▶

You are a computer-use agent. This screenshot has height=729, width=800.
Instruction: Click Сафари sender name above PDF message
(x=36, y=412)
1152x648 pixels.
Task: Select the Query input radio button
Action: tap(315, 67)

◀

> DIRECTIVE
Rewrite the material above with "sender name" switched to "contact name" and every other word unchanged.

> FINAL RESULT
You are a computer-use agent. This screenshot has height=729, width=800.
Instruction: Click Сафари contact name above PDF message
(x=36, y=412)
1152x648 pixels.
Task: Select the Query input radio button
Action: tap(315, 67)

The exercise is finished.